_TANTANGAN_.
Bisakah Anda mencetak persis bagian teks tentang Sumpah Pemuda mulai dari "sumpah, (bukan) Pemuda" hingga dan termasuk "hafal 100% kalimat-demi-kalimatnya."?

_KUTIPAN TEKS_.
==*==
Kamis, 27 November 2008

sumpah, (bukan) Pemuda !


Jangan salahkan pemuda dong, jika dalam hati kami tidak muncul semangat nasionalisme tindakan. Sementara kami terus-menerus diteriaki, dimaki-maki dan dicaci di mana-mana. Bukannya kami diberi contoh yang baik-baik dan diajari bagaimana nilai-nilai nasionalisme itu bisa bergetar di hati kami.

Kami para pemuda bukannya tidak tahu akan adanya sumpah pemuda yang dulu diteriakkan oleh para patriotisme jadul. Kami pun tahu itu, bahkan kami hafal 100% kalimat-demi-kalimatnya.
PERTAMA. Kami Poetera dan Poeteri Indonesia, Mengakoe Bertoempah Darah Jang Satoe, Tanah Indonesia.
KEDOEA. Kami Poetera dan Poeteri Indonesia, Mengakoe Berbangsa Jang Satoe, Bangsa Indonesia.
KETIGA. Kami Poetera dan Poeteri Indonesia, Mendjoendjoeng Bahasa Persatoean, Bahasa Indonesia.

Setiap hari ini (28 Oktober) setiap tahun kami hafal bahwa ini hari peringatan para pemuda. Bahwa zaman dahulu (28 Oktober 1928) ada banyak pemuda yang berkorban demi membela kesatuan bangsa dan negara. Patriotisme itu benar-benar terpatri dalam dada kami. Jangan ragukan itu!
==*==
_DATA TERSIMPAN_.
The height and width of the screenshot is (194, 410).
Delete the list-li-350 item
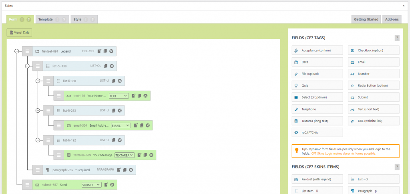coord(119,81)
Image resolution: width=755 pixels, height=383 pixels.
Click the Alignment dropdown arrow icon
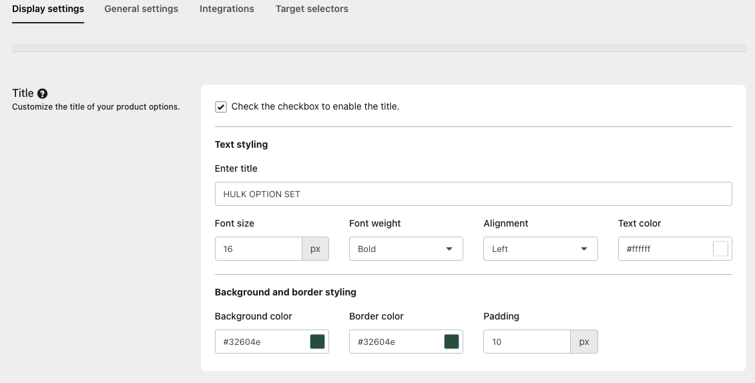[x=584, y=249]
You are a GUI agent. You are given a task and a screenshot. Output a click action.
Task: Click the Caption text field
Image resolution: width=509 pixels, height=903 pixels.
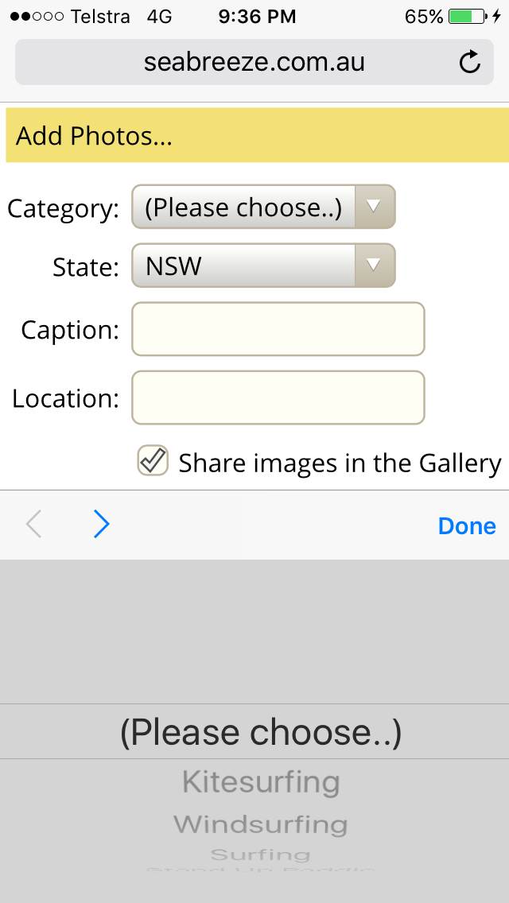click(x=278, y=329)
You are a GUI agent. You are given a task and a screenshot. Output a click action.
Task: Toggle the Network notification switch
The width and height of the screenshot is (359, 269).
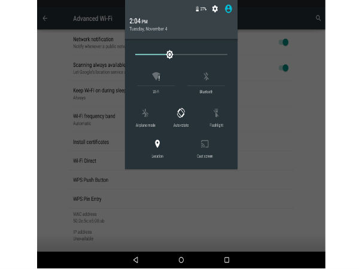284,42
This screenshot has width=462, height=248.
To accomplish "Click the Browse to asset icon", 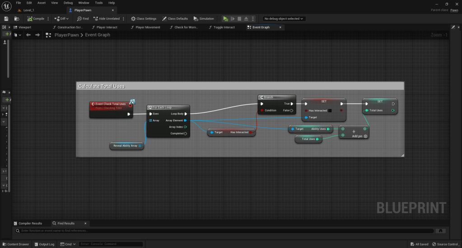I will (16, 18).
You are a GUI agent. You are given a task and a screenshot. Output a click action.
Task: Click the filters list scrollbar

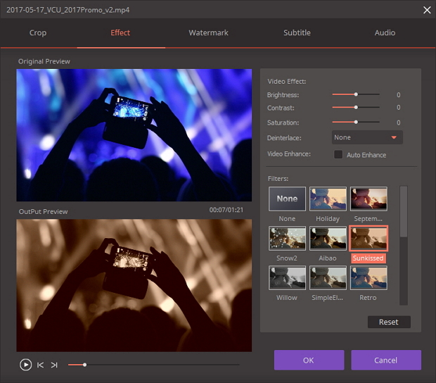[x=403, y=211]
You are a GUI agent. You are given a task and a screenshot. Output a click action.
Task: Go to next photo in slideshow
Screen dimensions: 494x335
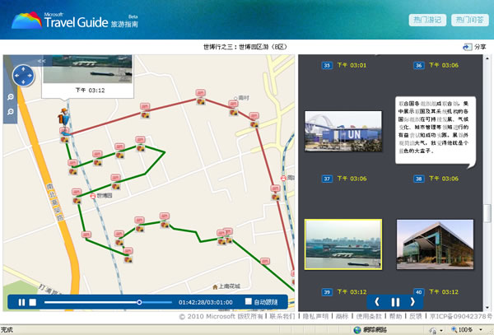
==*==
_JAWABAN LATIHAN_.
sumpah, (bukan) Pemuda !


Jangan salahkan pemuda dong, jika dalam hati kami tidak muncul semangat nasionalisme tindakan. Sementara kami terus-menerus diteriaki, dimaki-maki dan dicaci di mana-mana. Bukannya kami diberi contoh yang baik-baik dan diajari bagaimana nilai-nilai nasionalisme itu bisa bergetar di hati kami.

Kami para pemuda bukannya tidak tahu akan adanya sumpah pemuda yang dulu diteriakkan oleh para patriotisme jadul. Kami pun tahu itu, bahkan kami hafal 100% kalimat-demi-kalimatnya.